Morons in Africa
In 1994, with Richard Herrnstein, Charles Murray brought out The Bell Curve, subtitled "Intelligence and Class Structure in American Life." It sold well and soon came out in paperback with Simon & Schuster. Indeed, the acquisitions editor at S&S who bought The Bell Curve next bought my bestseller, Lies My Teacher Told Me. I know this because she bragged to me about having done so. She wanted me to infer that she was a big-league acquisitions editor, worthy of my book, since she had acquired Murray's book. I had already bought The Bell Curve in hardbound and was teaching a course that considered it at length; her acquisition did not excite me as much as she'd hoped.
The Bell Curve makes an astonishing claim about the 700,000,000 people in Africa (its approximate population when the book came out -- now nearing 900,000,000). Herrnstein and Murray (hereafter "Murray") cite studies, particularly by Richard Lynn, showing "the median black African IQ to be 75, approximately 1.7 standard deviations below the U.S. overall population average, about 10 points lower than the current figure for American blacks." (Bell Curve, 289)
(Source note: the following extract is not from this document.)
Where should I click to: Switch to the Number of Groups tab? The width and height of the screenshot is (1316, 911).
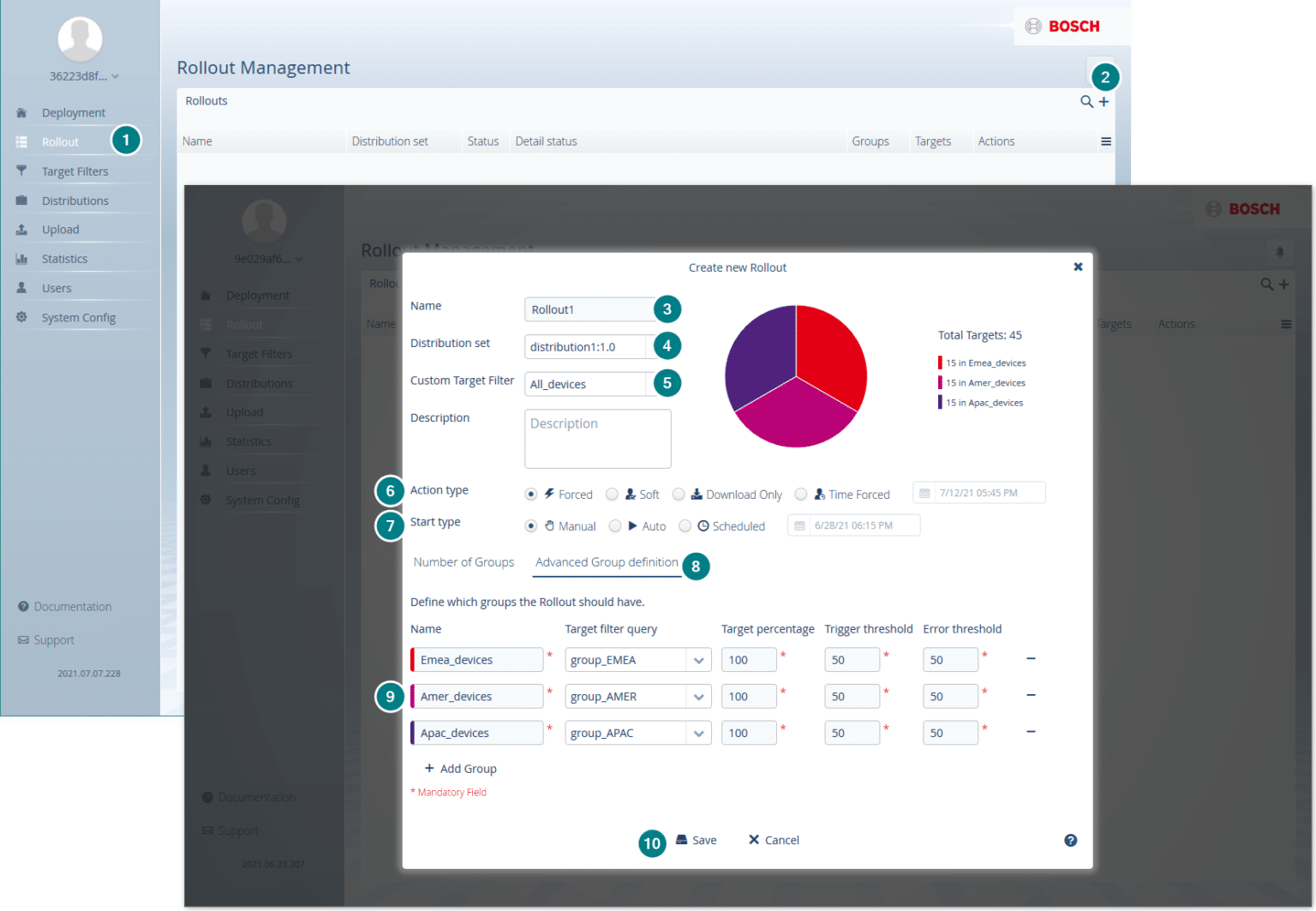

Probably most readers know that "normal" or "average" IQ is the range between 90 to 110. Herrnstein is right that 75 is about 1.7 points below the U.S. average. Some researchers consider 75-85 "mentally retarded." The Wechsler Adult Intelligence Scale (WAIS), the most widely used IQ test in the U.S., classifies 75 as "borderline." Such people have about a 50/50 chance of reaching high school, according to research cited by J.C. Loehlin, et al., Race differences in intelligence (San Francisco: W.H. Freeman, 1975). During and after World War II, the army rejected draftees who scored 75 or less. Today Social Security considers 75 to support a finding that a claimant is disabled, in conjunction with other factors.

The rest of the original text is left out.